▶ **Task requirements**
Retype the passage of the Plant Diagnostic Clinic announcement starting with "Published: March 1, 2011" and going on through "our website, plantclinic.missouri.edu.".

▶ **Source passage**
Taking an environmentally sensitive approach to pest management


Missouri Environment & Garden


Adam Leonberger

The Plant Diagnostic Clinic is Now Open

Adam Leonberger

Published: March 1, 2011

As the weather starts to warm up, we start thinking of getting our plants into the ground. Inevitably, some of your plants will get sick. If you have spots on your tomatoes, your petunias are wilting, or any other plant related issue, send your sick plant to the Plant Diagnostic Clinic. The PDC draws upon a network of experts We aim to diagnose your plant related problems and provide accurate, timely answers and management recommendations. Submission forms can be found on-line at our website, plantclinic.missouri.edu.

▶ **Supplied data**
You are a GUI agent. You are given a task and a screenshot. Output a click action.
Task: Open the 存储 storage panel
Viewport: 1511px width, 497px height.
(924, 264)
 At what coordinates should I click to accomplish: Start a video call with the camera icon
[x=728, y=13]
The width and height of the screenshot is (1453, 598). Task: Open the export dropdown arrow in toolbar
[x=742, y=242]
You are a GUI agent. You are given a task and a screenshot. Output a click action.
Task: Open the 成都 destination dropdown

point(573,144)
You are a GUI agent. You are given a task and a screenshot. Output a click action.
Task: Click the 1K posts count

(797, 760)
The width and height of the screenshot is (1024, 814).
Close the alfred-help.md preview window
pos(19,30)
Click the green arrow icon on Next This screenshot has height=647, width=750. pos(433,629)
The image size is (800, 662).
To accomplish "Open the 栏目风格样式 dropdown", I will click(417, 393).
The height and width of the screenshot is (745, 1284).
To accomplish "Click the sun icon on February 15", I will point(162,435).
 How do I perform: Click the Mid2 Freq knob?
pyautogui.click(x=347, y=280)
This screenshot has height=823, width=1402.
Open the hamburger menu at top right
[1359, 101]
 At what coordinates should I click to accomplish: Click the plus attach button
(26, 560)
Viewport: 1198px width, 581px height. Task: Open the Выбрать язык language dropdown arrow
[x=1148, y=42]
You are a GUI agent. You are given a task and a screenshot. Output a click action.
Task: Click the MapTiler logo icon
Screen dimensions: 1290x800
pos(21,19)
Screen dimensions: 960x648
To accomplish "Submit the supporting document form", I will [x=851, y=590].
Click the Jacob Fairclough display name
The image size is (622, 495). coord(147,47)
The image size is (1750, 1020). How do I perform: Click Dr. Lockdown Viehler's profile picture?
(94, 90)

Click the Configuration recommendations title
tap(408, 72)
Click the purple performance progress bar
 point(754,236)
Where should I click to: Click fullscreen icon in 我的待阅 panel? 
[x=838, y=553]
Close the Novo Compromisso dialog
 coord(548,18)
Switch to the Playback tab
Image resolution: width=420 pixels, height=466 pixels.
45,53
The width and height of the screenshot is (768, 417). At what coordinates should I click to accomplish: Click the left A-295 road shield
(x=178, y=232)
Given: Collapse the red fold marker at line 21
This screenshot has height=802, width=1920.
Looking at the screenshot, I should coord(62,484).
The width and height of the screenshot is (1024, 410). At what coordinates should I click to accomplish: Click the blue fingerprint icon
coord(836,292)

▶ **Task solution**
Published: March 1, 2011

As the weather starts to warm up, we start thinking of getting our plants into the ground. Inevitably, some of your plants will get sick. If you have spots on your tomatoes, your petunias are wilting, or any other plant related issue, send your sick plant to the Plant Diagnostic Clinic. The PDC draws upon a network of experts We aim to diagnose your plant related problems and provide accurate, timely answers and management recommendations. Submission forms can be found on-line at our website, plantclinic.missouri.edu.